Document segment:
Do not make the people who live here suffer from this influx.

Perhaps the Japanese tourists who swarm around Hawaii, Guam etc should also be reminded of how they affect land prices?

-3 ( +2 / -5 )

And this is what Japan has to be careful about. Below expectations. It can bankrupt the tourism industry.

-2 ( +2 / -4 )

This is not news, and the item itself brings out the worst of you regulars who are just as bad as US GOP and DEM freaks who pervade this site with their vitriol. Or are you all one of 'them'?

This is supposed to be about Japan. And like it or not, tourism is important to the country; just like every other country. Except maybe North Korea, Yemen and another dozen I won't bother to name.

If Japan needs a lesson or two about tourism, its loudest voices (including Abe) could learn a thing or two from countries like Canada, Sweden, Italy, the former republics of Yugoslavia, and more. It's all about culture and open spaces - two very simple things about human nature that all travelers yearn to experience, for real. Often that means off the beaten track, and Japan is lousy at that, from hotel chains to local governments to tourist associations and all the way to Abe and his cabinet. You don't get increased 'high quality' (and that doesn't mean high cost) tourists by selling what every other country sells - cities, history, pride (not a good thing, all the time), and easily seen vistas thanks to the Internet.

Do it yourself.

Lesson over.

-2 ( +4 / -6 )

“tourist numbers down in the first autumn month following the clampdown on Airbnb”.... well blow me down with a beer soaked Uchiwa.

Data shown:
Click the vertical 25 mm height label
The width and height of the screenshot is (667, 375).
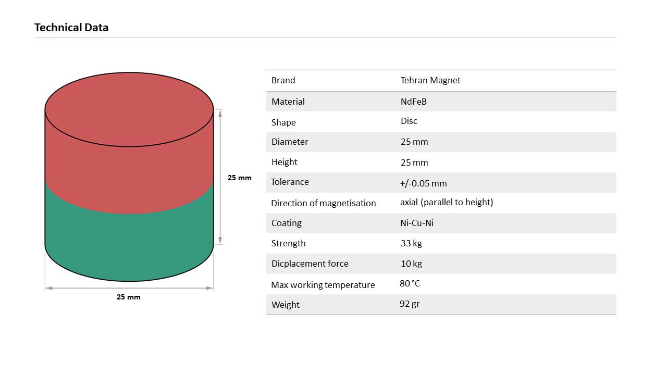[239, 178]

What is asked: Extract the reader comments on Japan's tourism above, word for word and in full, with every line and vote tally in its original order.

Full response:
Do not make the people who live here suffer from this influx.

Perhaps the Japanese tourists who swarm around Hawaii, Guam etc should also be reminded of how they affect land prices?

-3 ( +2 / -5 )

And this is what Japan has to be careful about. Below expectations. It can bankrupt the tourism industry.

-2 ( +2 / -4 )

This is not news, and the item itself brings out the worst of you regulars who are just as bad as US GOP and DEM freaks who pervade this site with their vitriol. Or are you all one of 'them'?

This is supposed to be about Japan. And like it or not, tourism is important to the country; just like every other country. Except maybe North Korea, Yemen and another dozen I won't bother to name.

If Japan needs a lesson or two about tourism, its loudest voices (including Abe) could learn a thing or two from countries like Canada, Sweden, Italy, the former republics of Yugoslavia, and more. It's all about culture and open spaces - two very simple things about human nature that all travelers yearn to experience, for real. Often that means off the beaten track, and Japan is lousy at that, from hotel chains to local governments to tourist associations and all the way to Abe and his cabinet. You don't get increased 'high quality' (and that doesn't mean high cost) tourists by selling what every other country sells - cities, history, pride (not a good thing, all the time), and easily seen vistas thanks to the Internet.

Do it yourself.

Lesson over.

-2 ( +4 / -6 )

“tourist numbers down in the first autumn month following the clampdown on Airbnb”.... well blow me down with a beer soaked Uchiwa.